§ **Exercise prompt**
Retrieve all lines below that have the string "agent".

======== Supplied material ========

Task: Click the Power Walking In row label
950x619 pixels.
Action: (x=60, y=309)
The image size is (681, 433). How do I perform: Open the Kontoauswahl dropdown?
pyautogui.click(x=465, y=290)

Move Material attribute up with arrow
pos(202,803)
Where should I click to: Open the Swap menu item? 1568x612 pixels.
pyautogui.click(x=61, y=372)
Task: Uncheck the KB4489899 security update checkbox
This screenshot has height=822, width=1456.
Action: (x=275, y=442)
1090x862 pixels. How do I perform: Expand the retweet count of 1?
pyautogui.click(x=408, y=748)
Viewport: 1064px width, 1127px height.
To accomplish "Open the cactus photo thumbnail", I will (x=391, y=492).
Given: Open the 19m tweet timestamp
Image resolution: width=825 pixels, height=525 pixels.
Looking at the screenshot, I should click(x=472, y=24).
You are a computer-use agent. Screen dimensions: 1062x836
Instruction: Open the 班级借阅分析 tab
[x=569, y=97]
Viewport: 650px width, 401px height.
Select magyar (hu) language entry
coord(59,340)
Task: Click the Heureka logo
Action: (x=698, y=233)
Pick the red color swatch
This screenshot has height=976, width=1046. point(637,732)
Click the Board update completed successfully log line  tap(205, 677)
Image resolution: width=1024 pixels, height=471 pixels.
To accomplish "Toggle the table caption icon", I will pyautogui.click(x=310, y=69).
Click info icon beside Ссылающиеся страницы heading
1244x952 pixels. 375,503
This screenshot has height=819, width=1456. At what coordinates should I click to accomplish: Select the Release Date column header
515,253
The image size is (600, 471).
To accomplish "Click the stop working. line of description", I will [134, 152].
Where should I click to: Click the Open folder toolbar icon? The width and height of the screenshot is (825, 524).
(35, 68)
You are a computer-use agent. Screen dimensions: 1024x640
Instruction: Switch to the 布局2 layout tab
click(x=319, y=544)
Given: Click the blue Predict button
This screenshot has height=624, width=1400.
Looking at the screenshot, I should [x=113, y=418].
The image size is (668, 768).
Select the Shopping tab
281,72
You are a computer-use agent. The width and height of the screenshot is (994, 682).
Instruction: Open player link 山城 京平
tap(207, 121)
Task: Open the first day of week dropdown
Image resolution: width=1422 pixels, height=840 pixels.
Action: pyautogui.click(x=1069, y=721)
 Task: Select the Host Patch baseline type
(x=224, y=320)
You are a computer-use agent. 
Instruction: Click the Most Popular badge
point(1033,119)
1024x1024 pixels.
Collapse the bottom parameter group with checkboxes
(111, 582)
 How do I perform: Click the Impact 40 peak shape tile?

========

§ **Output below**
You are a computer-use agent. Screen dimensions: 1062x836
You are a computer-use agent. Screen dimensions: 1024x640
You are a computer-use agent. The width and height of the screenshot is (994, 682).
You are a computer-use agent. 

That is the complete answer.